The periodical also said that, "a large majority have demonstrated by their votes for Khatami that they want to liberalize the political system, improve the human-rights situation, end Iran's continued isolation, and reform the economy." It concluded that, "ahead of the next general election, the possibility of widespread popular unrest in Iran cannot be ruled out."

But Iran's reformists themselves say they reject social upheaval as a way to change the system and remain determined to reform the establishment peacefully. Reformist leaders also have said that any unrest plays into the hands of the conservatives, who frequently have tried to undermine the reformists' popularity by insisting that political reforms will inevitably bring chaos and violence.

The reformists' own fears of unrest have led many observers to conclude that the hard-liners' continuing crackdown may be more likely to lead to greater cohesion and purposefulness within the reform movement than to any immediate eruption of discontent.

Ahmed Salamatian is a former Iranian member of parliament who is now a political analyst in Paris. He recently told RFE/RL's Persian Service that he expects the anger over the treatment of the Freedom Movement to bring the diverse streams within the reformist movement closer together. He said anger is particularly high over the court's order to flog 84-year-old Ahmed Sadr Hadj-Seyyed-Djavadi, a Freedom Movement leader and former justice minister of the Islamic Republic. "This verdict, which condemns an 84-year-old person to flogging, is provocative. It is perceived as a calculated step taken by a segment of the Islamic Republic's ruling class. And since virtually equal measures of suppression are being applied against reformists [of all persuasions], the Freedom Movement and other elements of the mainstream opposition mainstream could form a more cohesive coalition against the hard-liners," Salamatian said.

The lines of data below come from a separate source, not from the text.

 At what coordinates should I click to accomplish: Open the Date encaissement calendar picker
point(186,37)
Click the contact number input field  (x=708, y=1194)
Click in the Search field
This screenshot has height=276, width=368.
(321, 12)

During its annual convention last month, delegates from the mainstream Islamic Participation Front pledged to invigorate their organizational work in the provinces and to resist any attempts at repression ahead of parliamentary elections.

The New York-based "Eurasia View" quotes sources in the pro-reform party as saying it already is preparing to replace the banned "Noruz" with a new newspaper employing the same staff. The name of the paper is to be "Rouz No," or "New Day."